Try it:
Transcribe the passage of the malware analysis talk description below, between "We begin with" and "in-depth behavioral analysis.", inclusive.

Top of Passage for review

This session offers a practical dive into the world of real-world malware analysis, focusing on active samples discovered across Indonesia and Vietnam, with ongoing efforts to source additional threats from Thailand. By examining malware that’s actively circulating in Southeast Asia, we aim to expose the evolving techniques used by threat actors in this region and demonstrate how local context informs malware design, deployment, and defense evasion strategies.
We begin with an overview of how malware is proliferating in the SEA region, touching on common vectors of infection, targeted platforms, and socio-economic conditions that make certain countries frequent testing grounds for new threats. The talk will introduce a curated set of tools and workflows used in analyzing such malware—from initial triage to in-depth behavioral analysis.
A core focus of the talk is on malware runtime protection—specifically, the defensive layers malware authors employ to evade analysis, such as obfuscation, packing, anti-debugging, and sandbox detection. Attendees will learn how to systematically unpack and bypass these protections to reach the underlying payload, and how to perform dynamic and static analysis post-unpacking.
The session includes real-world examples and hands-on demonstrations, showing step-by-step unpacking and behavior tracing of several Southeast Asian malware samples. By the end of the talk, participants will have a clear understanding of the tools, methodologies, and challenges involved in analyzing modern, runtime-protected malware—and will leave with a stronger skill set to apply these techniques in their own investigations.

Bottom of Passage for review
Top of Record extracts

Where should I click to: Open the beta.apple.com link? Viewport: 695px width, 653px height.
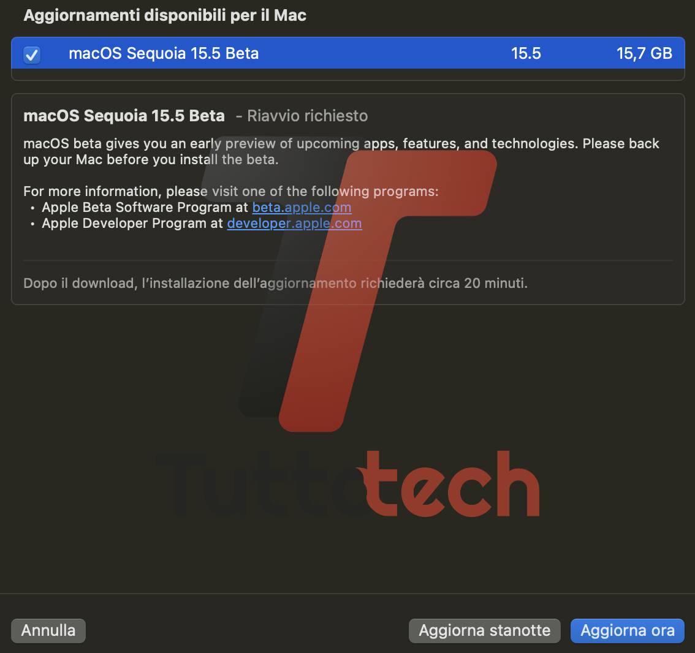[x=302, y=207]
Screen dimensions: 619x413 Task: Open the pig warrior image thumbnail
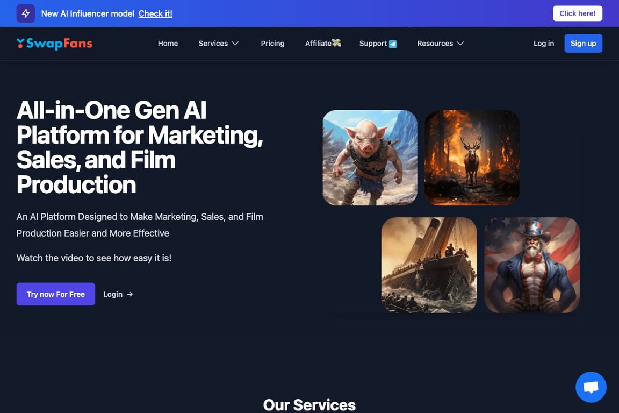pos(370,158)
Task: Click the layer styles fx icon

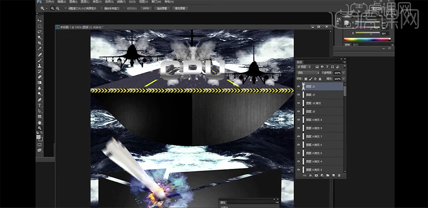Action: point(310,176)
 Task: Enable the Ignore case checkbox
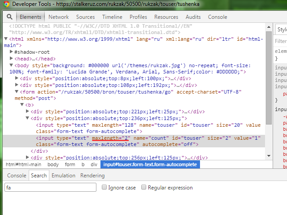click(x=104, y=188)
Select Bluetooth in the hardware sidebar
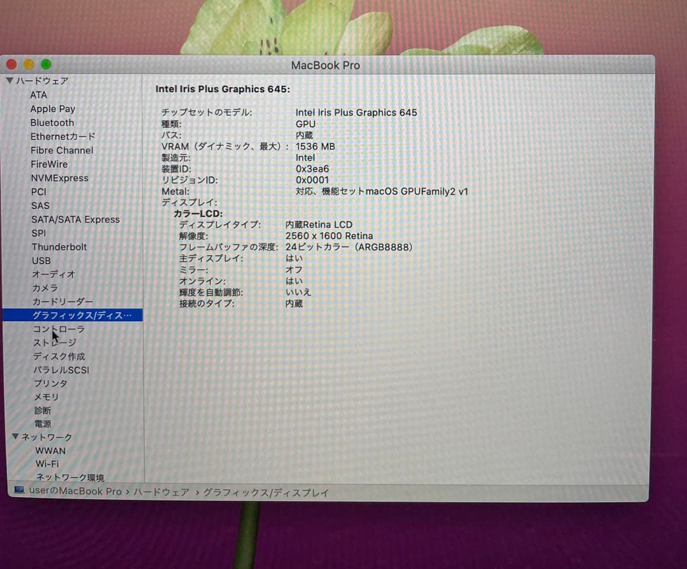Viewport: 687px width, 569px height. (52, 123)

Bottom of Record extracts
Top of Record extracts

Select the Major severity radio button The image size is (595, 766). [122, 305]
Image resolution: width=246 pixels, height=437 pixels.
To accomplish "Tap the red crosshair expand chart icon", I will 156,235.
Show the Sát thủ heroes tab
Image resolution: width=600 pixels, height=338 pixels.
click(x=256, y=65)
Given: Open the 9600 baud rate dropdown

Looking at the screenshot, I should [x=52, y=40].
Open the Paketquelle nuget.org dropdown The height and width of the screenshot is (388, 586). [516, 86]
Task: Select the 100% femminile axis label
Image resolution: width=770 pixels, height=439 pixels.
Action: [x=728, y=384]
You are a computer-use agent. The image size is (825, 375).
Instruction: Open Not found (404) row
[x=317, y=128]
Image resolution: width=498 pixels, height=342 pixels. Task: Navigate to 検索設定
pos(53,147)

Bottom of Record extracts
Top of Record extracts

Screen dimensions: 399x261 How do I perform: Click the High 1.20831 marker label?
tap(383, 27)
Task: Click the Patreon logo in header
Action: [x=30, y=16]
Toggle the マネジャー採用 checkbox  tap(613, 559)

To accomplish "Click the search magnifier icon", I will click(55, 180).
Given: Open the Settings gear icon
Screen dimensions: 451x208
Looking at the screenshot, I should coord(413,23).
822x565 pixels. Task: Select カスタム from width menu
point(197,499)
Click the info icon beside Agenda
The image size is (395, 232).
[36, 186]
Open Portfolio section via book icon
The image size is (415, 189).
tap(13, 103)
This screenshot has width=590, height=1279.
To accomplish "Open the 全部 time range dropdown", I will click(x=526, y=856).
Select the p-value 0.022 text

Bottom of Record extracts

Result for this exercise:
We begin with an overview of how malware is proliferating in the SEA region, touching on common vectors of infection, targeted platforms, and socio-economic conditions that make certain countries frequent testing grounds for new threats. The talk will introduce a curated set of tools and workflows used in analyzing such malware—from initial triage to in-depth behavioral analysis.